Feeney noted that she did not find any similar substance in the facility’s pantry and kitchen, and that rodenticides she found in the jail's exterminator shop did not match the specks in the loaf.

A city official who spoke to the Daily News under the condition of anonymity said it was “premature to draw any conclusions about test results from samples provided by the plaintiff inmates that the city has not analyzed and verified.”

Before the alleged poisoning occurred, Ramsey Orta -- who was jailed on weapons charges after filming the chokehold death of Eric Garner -- had expressed fears of being poisoned while in jail.
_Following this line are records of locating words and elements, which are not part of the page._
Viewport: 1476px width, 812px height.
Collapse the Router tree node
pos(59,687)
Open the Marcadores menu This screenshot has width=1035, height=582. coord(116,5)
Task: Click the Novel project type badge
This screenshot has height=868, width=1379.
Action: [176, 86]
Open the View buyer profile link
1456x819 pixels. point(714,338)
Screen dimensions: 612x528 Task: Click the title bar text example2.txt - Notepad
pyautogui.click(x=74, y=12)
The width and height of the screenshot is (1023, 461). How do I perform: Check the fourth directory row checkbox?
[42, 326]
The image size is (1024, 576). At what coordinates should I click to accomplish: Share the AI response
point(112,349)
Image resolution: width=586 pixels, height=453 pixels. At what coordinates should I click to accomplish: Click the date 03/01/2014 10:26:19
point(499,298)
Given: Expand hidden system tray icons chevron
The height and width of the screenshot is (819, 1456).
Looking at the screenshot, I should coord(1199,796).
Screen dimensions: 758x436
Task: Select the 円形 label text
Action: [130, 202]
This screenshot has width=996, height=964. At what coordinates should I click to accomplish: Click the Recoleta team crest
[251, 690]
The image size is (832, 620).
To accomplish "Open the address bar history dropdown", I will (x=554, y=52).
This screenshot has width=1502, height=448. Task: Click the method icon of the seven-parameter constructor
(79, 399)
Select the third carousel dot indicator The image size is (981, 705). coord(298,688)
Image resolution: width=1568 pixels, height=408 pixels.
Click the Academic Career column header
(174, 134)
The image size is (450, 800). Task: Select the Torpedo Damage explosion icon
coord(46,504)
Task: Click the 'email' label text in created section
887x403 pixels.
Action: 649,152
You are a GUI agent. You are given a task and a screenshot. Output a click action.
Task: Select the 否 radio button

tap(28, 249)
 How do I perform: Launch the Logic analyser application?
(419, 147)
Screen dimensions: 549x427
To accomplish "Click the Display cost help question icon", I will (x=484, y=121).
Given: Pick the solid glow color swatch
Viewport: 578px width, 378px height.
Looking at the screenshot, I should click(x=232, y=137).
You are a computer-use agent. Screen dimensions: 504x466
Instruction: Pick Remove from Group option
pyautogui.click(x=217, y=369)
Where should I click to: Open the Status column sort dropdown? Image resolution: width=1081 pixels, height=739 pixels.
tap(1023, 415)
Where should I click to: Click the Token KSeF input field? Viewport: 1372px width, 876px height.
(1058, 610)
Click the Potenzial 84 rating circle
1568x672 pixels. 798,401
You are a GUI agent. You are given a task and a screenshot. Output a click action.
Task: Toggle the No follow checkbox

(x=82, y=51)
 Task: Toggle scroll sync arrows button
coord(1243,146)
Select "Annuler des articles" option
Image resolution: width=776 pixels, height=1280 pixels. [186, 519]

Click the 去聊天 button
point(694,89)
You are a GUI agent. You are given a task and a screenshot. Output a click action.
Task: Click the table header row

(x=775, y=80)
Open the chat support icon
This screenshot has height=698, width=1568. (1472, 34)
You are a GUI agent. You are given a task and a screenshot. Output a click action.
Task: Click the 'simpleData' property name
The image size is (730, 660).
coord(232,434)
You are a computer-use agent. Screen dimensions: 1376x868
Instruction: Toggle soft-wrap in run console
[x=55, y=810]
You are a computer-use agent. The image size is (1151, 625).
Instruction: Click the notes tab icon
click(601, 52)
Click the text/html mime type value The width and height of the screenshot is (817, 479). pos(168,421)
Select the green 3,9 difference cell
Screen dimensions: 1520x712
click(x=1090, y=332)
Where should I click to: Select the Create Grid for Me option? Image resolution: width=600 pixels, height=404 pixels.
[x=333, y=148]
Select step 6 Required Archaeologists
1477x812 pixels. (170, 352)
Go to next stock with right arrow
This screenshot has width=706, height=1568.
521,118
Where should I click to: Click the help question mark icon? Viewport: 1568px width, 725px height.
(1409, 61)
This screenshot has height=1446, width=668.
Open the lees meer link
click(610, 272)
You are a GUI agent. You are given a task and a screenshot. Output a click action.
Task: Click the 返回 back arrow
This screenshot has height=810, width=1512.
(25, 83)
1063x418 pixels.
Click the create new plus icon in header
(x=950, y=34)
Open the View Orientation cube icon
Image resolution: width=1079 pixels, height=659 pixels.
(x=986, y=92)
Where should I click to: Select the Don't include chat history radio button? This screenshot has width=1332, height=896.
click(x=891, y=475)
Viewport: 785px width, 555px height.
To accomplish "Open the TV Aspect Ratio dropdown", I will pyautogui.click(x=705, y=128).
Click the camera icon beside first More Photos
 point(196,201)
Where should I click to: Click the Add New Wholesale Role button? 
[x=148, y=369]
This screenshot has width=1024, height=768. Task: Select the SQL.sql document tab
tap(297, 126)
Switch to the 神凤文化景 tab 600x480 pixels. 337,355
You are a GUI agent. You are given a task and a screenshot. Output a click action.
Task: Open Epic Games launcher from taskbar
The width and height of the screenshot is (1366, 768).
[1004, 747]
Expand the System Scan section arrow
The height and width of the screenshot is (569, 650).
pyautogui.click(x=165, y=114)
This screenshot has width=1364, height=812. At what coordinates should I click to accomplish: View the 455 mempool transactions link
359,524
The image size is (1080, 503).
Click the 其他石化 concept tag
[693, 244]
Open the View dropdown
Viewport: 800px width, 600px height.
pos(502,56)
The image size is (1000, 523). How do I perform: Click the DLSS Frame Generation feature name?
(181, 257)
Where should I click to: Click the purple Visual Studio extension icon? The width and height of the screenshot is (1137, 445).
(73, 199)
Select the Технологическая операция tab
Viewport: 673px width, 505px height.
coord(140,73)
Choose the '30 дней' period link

Orta, who has testified that officers falsely charged him out of retaliation for his filming of Garner’s death, was opting to forego the meals provided by Rikers.

Orta's aunt, Lisa Mercado, told The Huffington Post in March that Orta didn't get sick from the meatloaf because he refused to eat jail food.

"He's fearful, he won't eat," Mercado said. "He's been eating nothing but candy bars and whatever he can get from the vending machine."

Danette Chavis, an organizer with the National Association Against Police Brutality, added Orta believed his life was in danger.

"He stopped eating because he was afraid of being poisoned," said Chavis at a March press conference. "It's not paranoid, because we know it was attempted."

However, Orta's attorney, Kenneth Perry, told Gothamist he did not know of any connection between Orta and the meatloaf incident.

Orta was released from jail earlier this month, according to Democracy Now.